What you should do.
For the string "computer", search the entries below and copy every line where it appears.

Available data.
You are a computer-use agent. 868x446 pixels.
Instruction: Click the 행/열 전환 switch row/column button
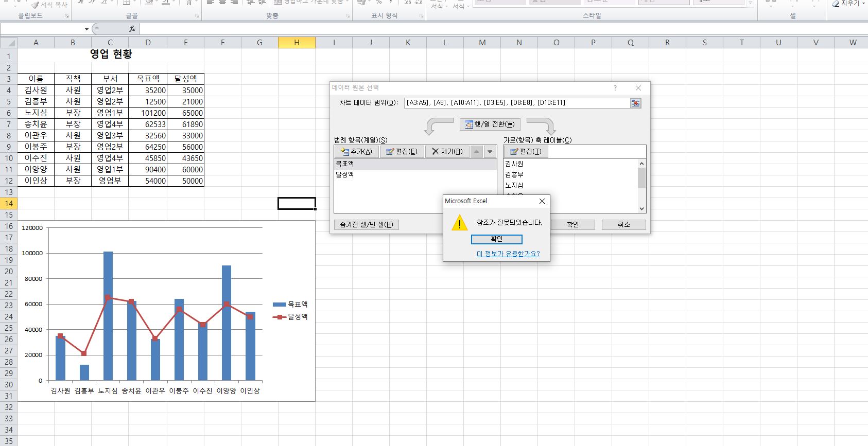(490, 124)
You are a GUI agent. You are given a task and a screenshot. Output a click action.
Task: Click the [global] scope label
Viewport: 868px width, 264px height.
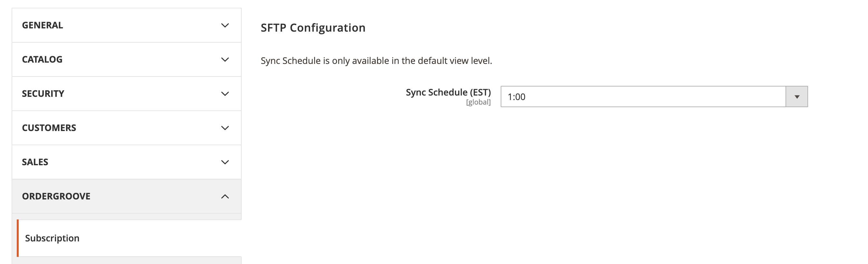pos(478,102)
...
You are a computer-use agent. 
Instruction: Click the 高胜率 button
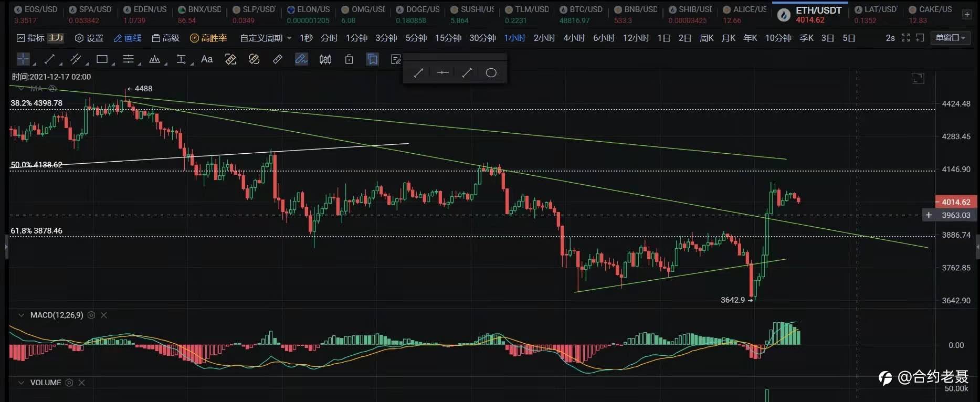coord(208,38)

Output below.
You are a computer-use agent. 868x446 pixels.
You are a computer-use agent. 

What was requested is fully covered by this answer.